--- Task inputs Enclosed Below ---
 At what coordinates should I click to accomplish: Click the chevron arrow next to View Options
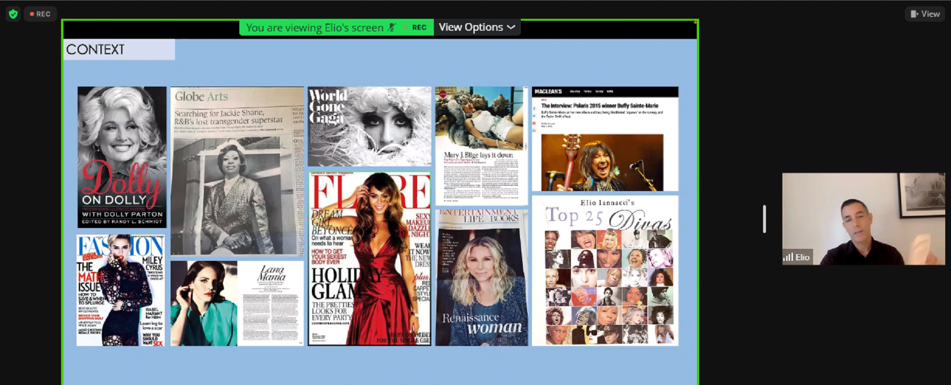point(511,27)
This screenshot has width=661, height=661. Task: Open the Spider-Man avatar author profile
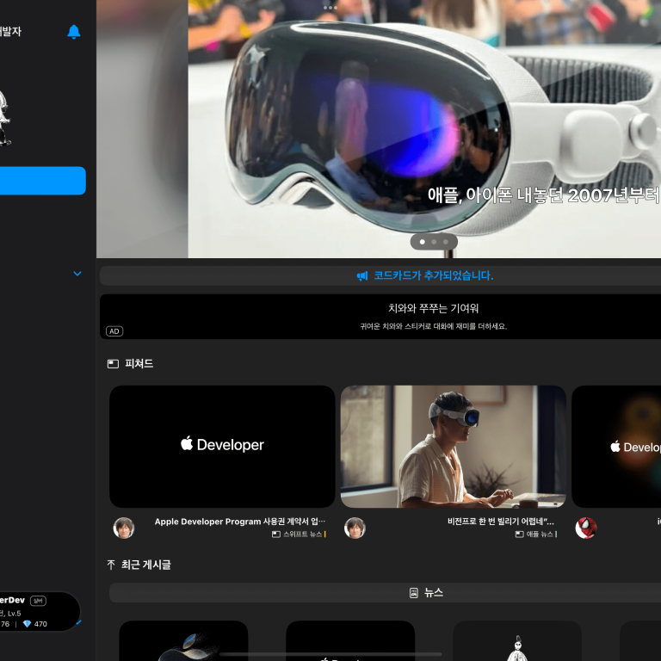(x=586, y=528)
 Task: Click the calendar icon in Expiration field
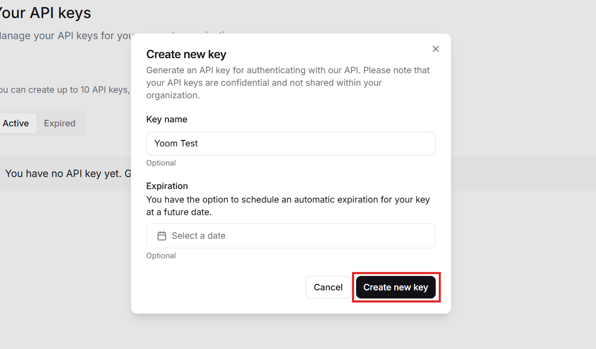(x=161, y=236)
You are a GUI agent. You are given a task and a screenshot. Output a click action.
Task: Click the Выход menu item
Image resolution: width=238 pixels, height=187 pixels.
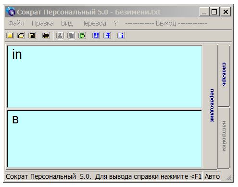pos(166,24)
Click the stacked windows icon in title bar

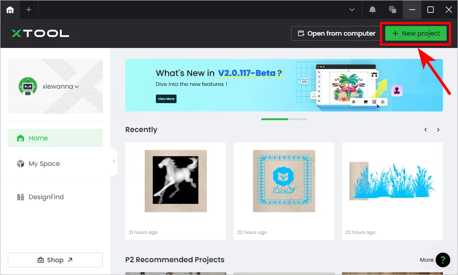[x=393, y=10]
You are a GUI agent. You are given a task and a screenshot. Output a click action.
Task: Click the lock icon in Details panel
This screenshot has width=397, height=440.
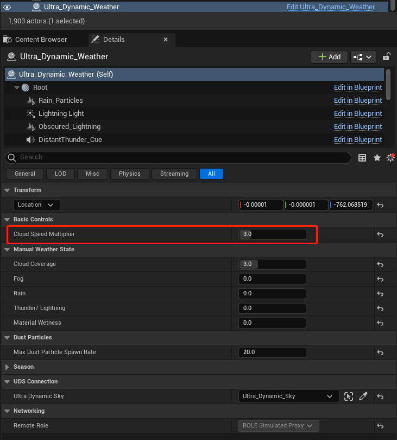pyautogui.click(x=386, y=57)
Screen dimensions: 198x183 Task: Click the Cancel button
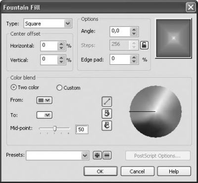(138, 171)
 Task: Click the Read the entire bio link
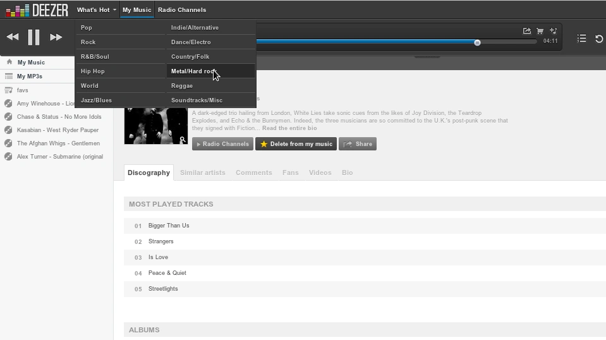[289, 128]
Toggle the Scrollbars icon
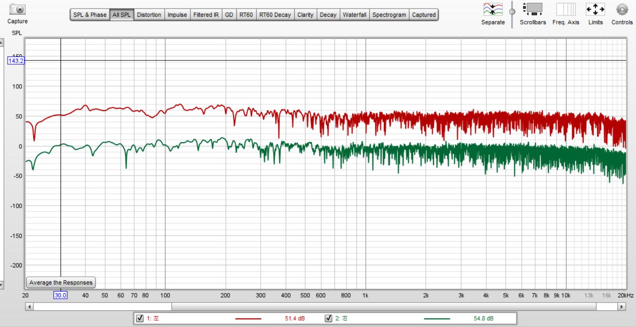The height and width of the screenshot is (327, 636). pyautogui.click(x=533, y=9)
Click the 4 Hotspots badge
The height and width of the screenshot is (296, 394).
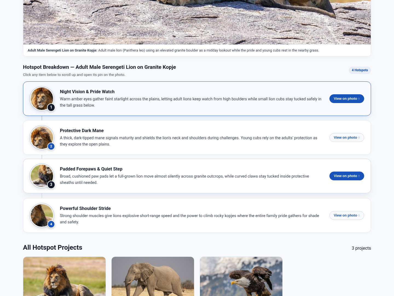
--- End of Enclosed Task inputs ---
**What to do:** The answer is those lines of the material above that run from the one containing "Screen dimensions: 198x183" up to and including the one containing "Click the 4 Hotspots badge", restated exactly and without images.

**Exercise answer:**
Screen dimensions: 198x183 Task: Click the Cancel button
(138, 171)
 Task: Click the Read the entire bio link
[289, 128]
Toggle the Scrollbars icon
The height and width of the screenshot is (327, 636). pyautogui.click(x=533, y=9)
Click the 4 Hotspots badge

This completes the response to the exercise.